Peru, situated between Chile and Ecuador‏‎ and bordering the South Pacific Ocean, is a developing country with a poverty level around 45% and widespread underemployment.

However, there is a growing demand for English which bodes well for TEFL opportunities there.

Its geography varies from the arid plains of the Pacific coast to the peaks of the Andes and the tropical forests of the Amazon Basin. Peru counts 29 million inhabitants. The population is multiethnic. The official language is Spanish but many Peruvians speak also Quechua, which has been recognized as official language.

TEFL in Peru

As with many developing countries work opportunities for English teachers are on the up though the overall EFL‏‎ market in Peru is still relatively small if compared to its neighboring countries. In 2014, however, new university proposals mean that graduates must be fluent in a second language and there is a growing demand for English in this regard.

Finding employment in advance of arrival is quite difficult unless you have existing connections. Once you are there you’ll find many English language schools. Big chain franchises and small independent schools can be found in the capital city Lima but also in Cusco, the historic capital of the Inca Empire and today one of the most vibrant cities in South America.

Other good places where to look for work are Piura, Chiclayo, Trujillo, and Arequipa.

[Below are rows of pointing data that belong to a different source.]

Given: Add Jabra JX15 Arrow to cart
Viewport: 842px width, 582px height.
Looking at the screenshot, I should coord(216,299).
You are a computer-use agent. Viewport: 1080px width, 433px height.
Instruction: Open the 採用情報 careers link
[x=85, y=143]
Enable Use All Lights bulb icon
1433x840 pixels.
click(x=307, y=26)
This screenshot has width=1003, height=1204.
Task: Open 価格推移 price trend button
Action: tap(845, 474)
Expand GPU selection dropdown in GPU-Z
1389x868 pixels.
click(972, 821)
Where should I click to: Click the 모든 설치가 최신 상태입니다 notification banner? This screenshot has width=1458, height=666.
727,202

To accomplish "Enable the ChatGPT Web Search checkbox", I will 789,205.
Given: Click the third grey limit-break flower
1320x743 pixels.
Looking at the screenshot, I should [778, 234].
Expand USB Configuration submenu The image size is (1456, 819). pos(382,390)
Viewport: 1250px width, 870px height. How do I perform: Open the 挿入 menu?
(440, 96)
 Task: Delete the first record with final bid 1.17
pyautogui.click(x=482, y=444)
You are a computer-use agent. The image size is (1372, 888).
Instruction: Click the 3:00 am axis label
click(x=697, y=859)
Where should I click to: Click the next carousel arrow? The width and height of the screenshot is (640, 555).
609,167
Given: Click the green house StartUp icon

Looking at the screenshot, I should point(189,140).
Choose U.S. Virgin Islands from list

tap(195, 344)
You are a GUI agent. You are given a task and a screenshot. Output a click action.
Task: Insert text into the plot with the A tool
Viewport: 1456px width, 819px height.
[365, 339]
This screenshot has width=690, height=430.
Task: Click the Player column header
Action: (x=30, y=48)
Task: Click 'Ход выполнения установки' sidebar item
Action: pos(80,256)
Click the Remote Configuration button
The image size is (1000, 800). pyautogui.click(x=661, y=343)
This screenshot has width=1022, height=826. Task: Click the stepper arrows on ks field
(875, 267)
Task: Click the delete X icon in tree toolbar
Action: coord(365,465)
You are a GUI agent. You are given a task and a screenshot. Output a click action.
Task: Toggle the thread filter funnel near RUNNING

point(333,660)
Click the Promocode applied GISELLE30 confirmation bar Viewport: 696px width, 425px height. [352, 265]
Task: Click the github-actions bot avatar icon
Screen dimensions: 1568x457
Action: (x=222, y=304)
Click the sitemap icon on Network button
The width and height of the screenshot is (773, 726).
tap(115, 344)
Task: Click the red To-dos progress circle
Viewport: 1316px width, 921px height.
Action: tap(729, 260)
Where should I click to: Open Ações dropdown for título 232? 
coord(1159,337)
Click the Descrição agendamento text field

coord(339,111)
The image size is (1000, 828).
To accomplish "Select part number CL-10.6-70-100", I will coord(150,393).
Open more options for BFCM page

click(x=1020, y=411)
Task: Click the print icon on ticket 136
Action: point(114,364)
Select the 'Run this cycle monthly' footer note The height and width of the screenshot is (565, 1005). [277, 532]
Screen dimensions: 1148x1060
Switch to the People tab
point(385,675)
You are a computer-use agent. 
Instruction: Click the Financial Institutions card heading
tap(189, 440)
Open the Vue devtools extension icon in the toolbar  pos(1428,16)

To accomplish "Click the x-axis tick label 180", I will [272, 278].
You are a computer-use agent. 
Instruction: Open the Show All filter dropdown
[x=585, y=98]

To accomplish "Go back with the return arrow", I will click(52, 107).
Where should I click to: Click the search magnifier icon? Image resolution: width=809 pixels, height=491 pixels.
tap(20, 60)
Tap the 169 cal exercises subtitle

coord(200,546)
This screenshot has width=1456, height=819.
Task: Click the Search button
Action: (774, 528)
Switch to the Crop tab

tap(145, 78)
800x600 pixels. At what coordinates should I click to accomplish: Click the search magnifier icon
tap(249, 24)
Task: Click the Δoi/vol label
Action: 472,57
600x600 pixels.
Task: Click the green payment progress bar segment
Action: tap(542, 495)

Employment opportunities for North American teachers in particular exist in the nine centers of the Instituto Cultural Peruano Norteamericano present in the country. There are also many ESL teachers working in private language schools, in universities and in State Secondary schools.

Courses offered usually cover the main 3 levels: Basic – Intermediate – Advanced English, and include test preparation for the TOEFL, IELTS, Michigan, and Cambridge exams. On site Business English courses are also popular.

Qualifications to teach in Peru

The most usual requirements for a position as an ESL teacher are:

Having said this, opportunities exist for both qualified and non-qualified teachers of English, and casual teaching can be picked up easily. If you don’t have all the qualifications above you can often still find work albeit at less prestigious schools. With a degree and good qualifications you’ll possibly be able to find work in a university also.

Some schools state a minimum age of 21.

The school year goes from March/April until November/December. International schools and schools may start looking for teachers as early as September or October. Universities may wait until the beginning of the year (January or February) to start hiring. Many institutes hire all year-round.

Pay & Conditions teaching in Peru

The average salary for a certified teacher in a private school in Peru is between $350 USD (€277, £223) to $850 USD (€673, £541) per month however this depends on qualifications and experience.

In the State school system salaries are lower. In the capital Lima salaries are relatively higher. If you are qualified and have substantial experience you can make a good earning by teaching at an international school.

It is common – although by no means ubiquitous – for a teacher to be asked to work split shifts. This means you teaching a few hours in the morning then taking a long break in the afternoon to resume teaching in the late afternoon/evening for another few hours, often till late. This is especially common in private language schools which tend to cater for older students who are often working and attending school in their free time.

Visa and Work Permits

If you are British, Irish (or other EU‎ national), Canadian, American or Australian and want to work and live in Peru you can enter Peru on either a tourist visa or a business visa.

Tourist visas can be picked up at the airport upon arrival in Peru or at Peruvian border crossings. This means there is no need to apply for a tourist via before hand when traveling as tourists to Peru. These visas are given for a minimum of 30 days and a maximum of 90 days. The length of your stay as tourist will depend on the immigration officer you find upon arrival. Some are more generous than others. In any case it is always worth requesting a full 90 days to start with but be prepared to be allowed in for less time.

With your 90 days tourist visa you basically have 3 months to find work. Once you have found it you can apply for a workers visa from the Peruvian General Directorate of Immigration and Naturalization. Although not recommended, many EFL teachers work in Peru on a tourist visa.

Business visa holders can remain in Peru for up to 90 days. The requirements for obtaining business visas depend on the country you are traveling from so you should contact the Peruvian embassy in your country for details. Again, once in Peru you can apply for a workers visa from the Peruvian General Directorate of Immigration and Naturalization.